Fragmento para leer:
En la época universitaria me empapé de nuestra literatura del Siglo de Oro: Garcilaso, San Juan de la Cruz, Quevedo, Lope, Calderón…  Y, por supuesto, de Celestinas, Lazarillos, Quijotes y Tenorios… a los que he vuelto tantas veces por oficio y devoción. (Alguna de ellas hasta para estudiar la presencia de la química entre sus líneas en el Año Internacional de la Química, 2013). Y la pasión de la poesía y el teatro románticos... Con todos ellos comprendí que un clásico es un libro que nunca acaba de decir todo lo que tiene que decir.

Datos mostrados:
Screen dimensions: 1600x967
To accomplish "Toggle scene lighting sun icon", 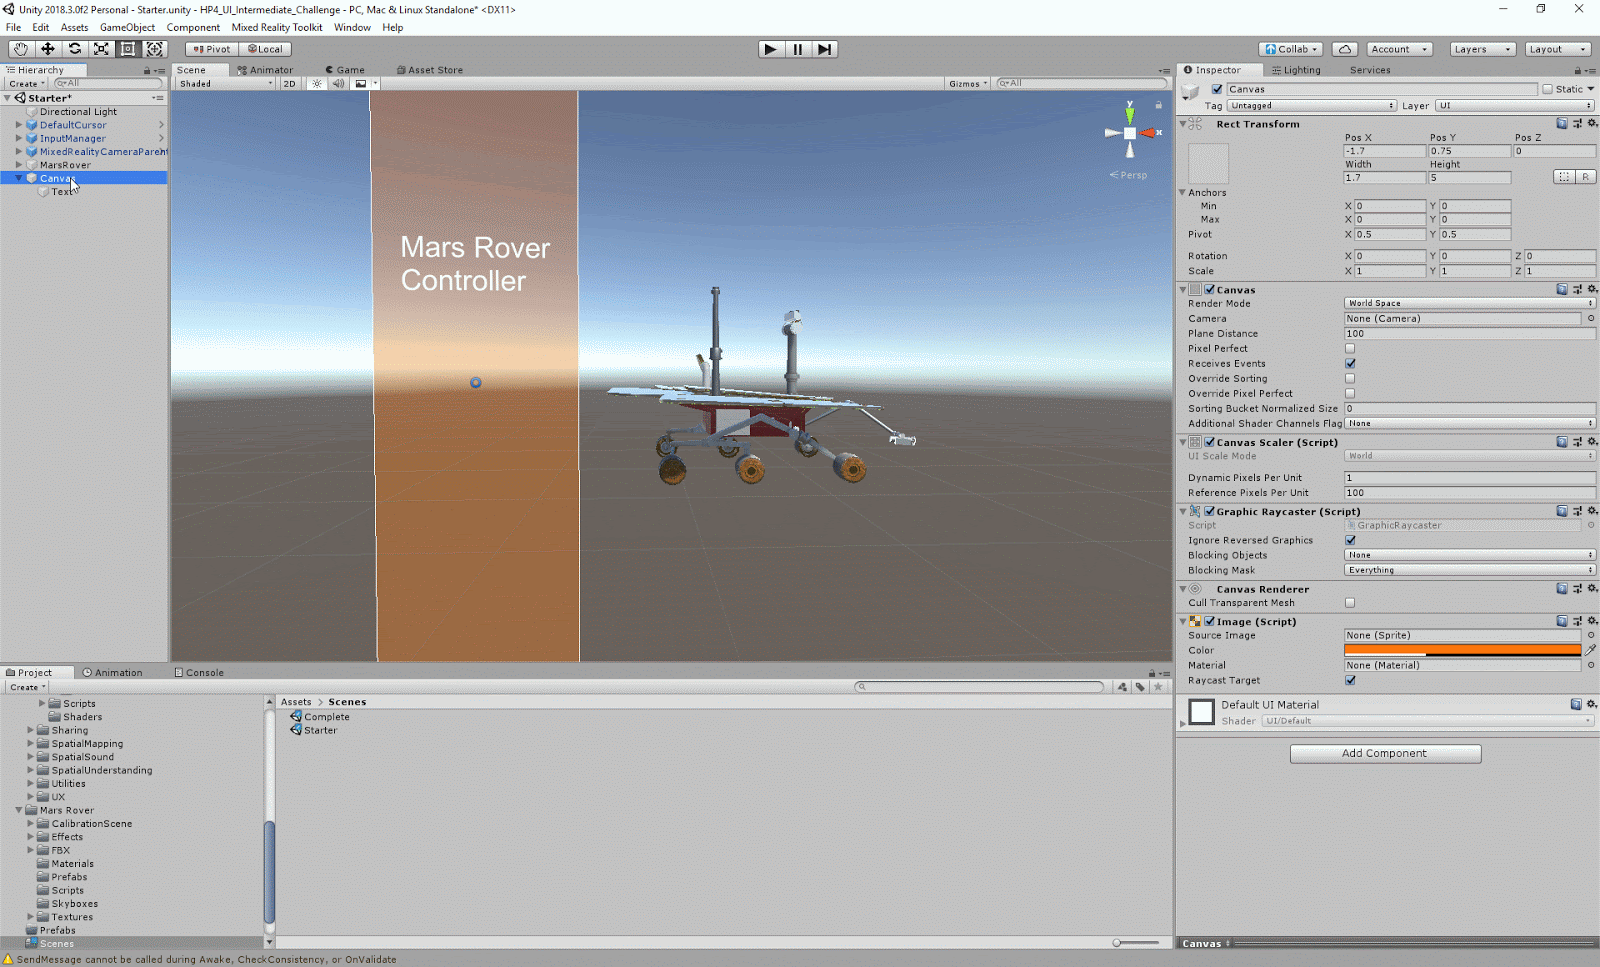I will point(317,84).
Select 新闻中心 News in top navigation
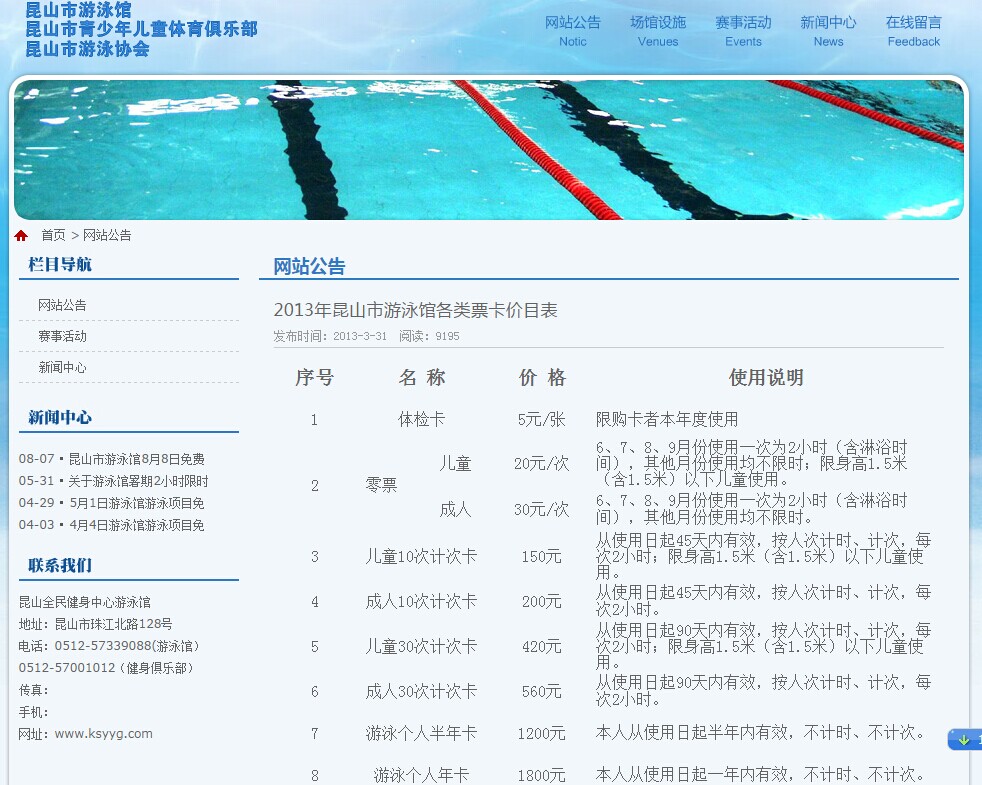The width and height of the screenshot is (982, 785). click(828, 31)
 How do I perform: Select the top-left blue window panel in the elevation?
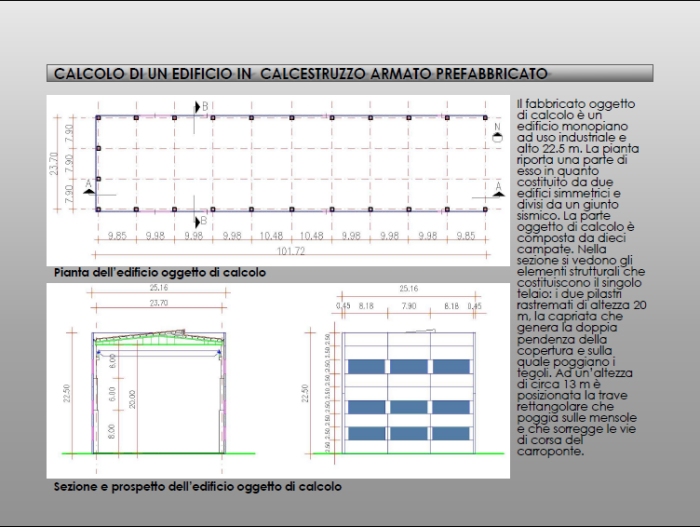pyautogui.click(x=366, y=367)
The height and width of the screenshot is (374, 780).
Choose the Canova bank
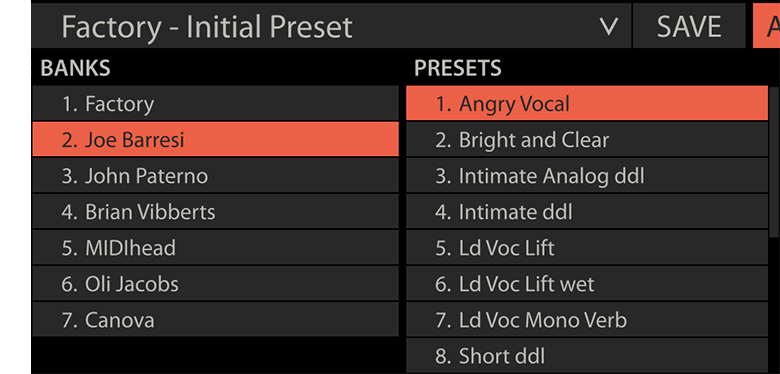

Lo que se pide:
[1] Según el fragmento, ¿qué es un clásico?
[2] Por favor, transcribe literalmente el tramo del fragmento que va desde "En la época" hasta "tiene que decir.".

Respuestas por tarea:
[1] Un libro que nunca acaba de decir todo lo que tiene que decir.

[2]
En la época universitaria me empapé de nuestra literatura del Siglo de Oro: Garcilaso, San Juan de la Cruz, Quevedo, Lope, Calderón…  Y, por supuesto, de Celestinas, Lazarillos, Quijotes y Tenorios… a los que he vuelto tantas veces por oficio y devoción. (Alguna de ellas hasta para estudiar la presencia de la química entre sus líneas en el Año Internacional de la Química, 2013). Y la pasión de la poesía y el teatro románticos... Con todos ellos comprendí que un clásico es un libro que nunca acaba de decir todo lo que tiene que decir.